Медсестры, санитарки, соседки по отделению, брошенные или бросаемые мужьями и возлюбленными, шли к ней как к "специалистке по женской любви" и говорили бедные слова, которым она, у них подслушав, их отчасти научила. Каждая говорила то же, что и другая, то же, что и Ахматова, только не так ясно и точно. Она была "специалисткой по любви", потому что любовь была ее поэзия: "одной надеждой меньше стало - одною песней больше будет". Женская любовь была не какой-то особой, присущей женскому существу, а более острой, глубокой, полной - лучшей любовью, как о том свидетельствовал еще Тирезий. "Научно доказано, что мужчины - низшая раса", - приговаривала она. Или: "Овцу, если вдуматься, тоже жалко: у них на всех один муж, и тот - баран". Она жалела всех приходивших к ее постели и "оказывала им первую помощь" - и посмеивалась над ними и над собою, повторяя услышанную мной и сразу ею "взятую на вооружение" фразу: "Я не ревную, мне просто противно". Она жалела и утешала всех женщин вообще. Ее раздражало ее раннее стихотворение "Я не любви твоей прошу": A этим дурочкам нужней сознанье полное победы, чем дружбы светлые беседы и память первых нежных дней, - "Почему "дурочкам"? - возмущалась она. - Если он предпочел другую, так уж она сразу и дура?" Потому же ей претила цветаевская "Попытка ревности" ("Как живется вам с трухою?", "Как живется вам с стотысячной?") - "тон рыночной торговки".

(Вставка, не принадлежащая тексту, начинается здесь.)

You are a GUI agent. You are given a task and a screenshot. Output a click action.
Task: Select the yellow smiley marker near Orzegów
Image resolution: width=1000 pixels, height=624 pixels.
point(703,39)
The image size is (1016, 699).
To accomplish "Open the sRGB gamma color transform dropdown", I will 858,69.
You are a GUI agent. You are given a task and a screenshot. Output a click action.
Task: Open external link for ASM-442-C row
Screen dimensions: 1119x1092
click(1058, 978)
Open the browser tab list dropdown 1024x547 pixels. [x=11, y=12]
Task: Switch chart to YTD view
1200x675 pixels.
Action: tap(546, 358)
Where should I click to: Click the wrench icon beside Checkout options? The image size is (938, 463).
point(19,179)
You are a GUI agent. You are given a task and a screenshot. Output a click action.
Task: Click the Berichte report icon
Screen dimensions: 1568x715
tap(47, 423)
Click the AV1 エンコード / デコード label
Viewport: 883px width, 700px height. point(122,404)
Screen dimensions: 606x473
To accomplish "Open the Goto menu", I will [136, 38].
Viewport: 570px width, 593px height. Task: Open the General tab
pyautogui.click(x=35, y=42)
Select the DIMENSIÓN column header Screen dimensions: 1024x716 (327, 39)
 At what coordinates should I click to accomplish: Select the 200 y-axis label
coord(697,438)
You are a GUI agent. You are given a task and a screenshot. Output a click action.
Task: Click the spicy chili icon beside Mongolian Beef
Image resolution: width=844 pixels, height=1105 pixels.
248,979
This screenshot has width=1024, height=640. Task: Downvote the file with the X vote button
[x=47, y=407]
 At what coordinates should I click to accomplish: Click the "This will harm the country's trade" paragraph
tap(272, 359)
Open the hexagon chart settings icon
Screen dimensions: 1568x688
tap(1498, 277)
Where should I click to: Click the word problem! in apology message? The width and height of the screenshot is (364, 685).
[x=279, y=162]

В середине февраля, кажется 19-го, ее выписали, на начало марта были добыты путевки в санаторий - для нее и Ольшевской. Эти 10-12 дней на Ордынке ей становилось то лучше, то хуже, вызывали "неотложку", делали уколы, бегали за кислородными подушками. 5 марта я с букетиком нарциссов отправился в Домодедово - 3-го, прощаясь, мы условились, что я приеду переписать набело перед сдачей в журнал воспоминания о Лозинском, которые вчерне были уже готовы и требовали лишь незначительных доделок и компоновки. Стоял предвесенний солнечный полдень, потом небо стало затягиваться серой пеленой - впоследствии я наблюдал, что так часто бывает в этот и соседние мартовские дни. Встретившая меня в вестибюле женщина в белом халате пошла со мной по коридору, говоря что-то тревожное, но смысла я не понимал. Когда мы вошли в палату, там лежала в постели, трудно дыша, - как выяснилось, после успокоительной инъекции, Нина Антоновна; возле нее стояла заплаканная Аня Каминская, только что приехавшая. Женщина в халате закрыла за мной дверь и сказала, что два часа назад Ахматова умерла. Она лежала в соседней палате, с головой укрытая простыней; лоб, когда я его поцеловал, был уже совсем холодный. Празднование Женского дня 8 Марта отодвинуло похороны на несколько дней. Что она умерла в день смерти Сталина, вспомнили позднее, 9 марта была гражданская панихида в морге института Склифосовского, потом гроб запаяли и самолетом отправили в Ленинград. После отпевания и многочасового прощания с телом в Никольском соборе и гражданской панихиды в Союзе писателей, 10-го во второй половине дня ее похоронили на кладбище в Комарове.

Среди подаренных мне книжек две - связывают ее надписи. На Anno Domini MCMXXI: "Анатолию Найману в начале его пути Анна Ахматова, 23 апреля 1963, Ленинград". И ровно через два года, на аполлоновском оттиске поэмы "У самого моря": "Анатолию Найману - а теперь мое начало у Хрустальной бухты. А. 23 апреля 1965, Ленинград". Она принесла с собой "свое время" - и унесла его: в нынешнем ей, живой, места не нашлось бы - "ведь тех, кто умер, мы бы не узнали". Буква "А" в последней надписи, строчная в размер прописной, перечеркнута легким горизонтальным штрихом.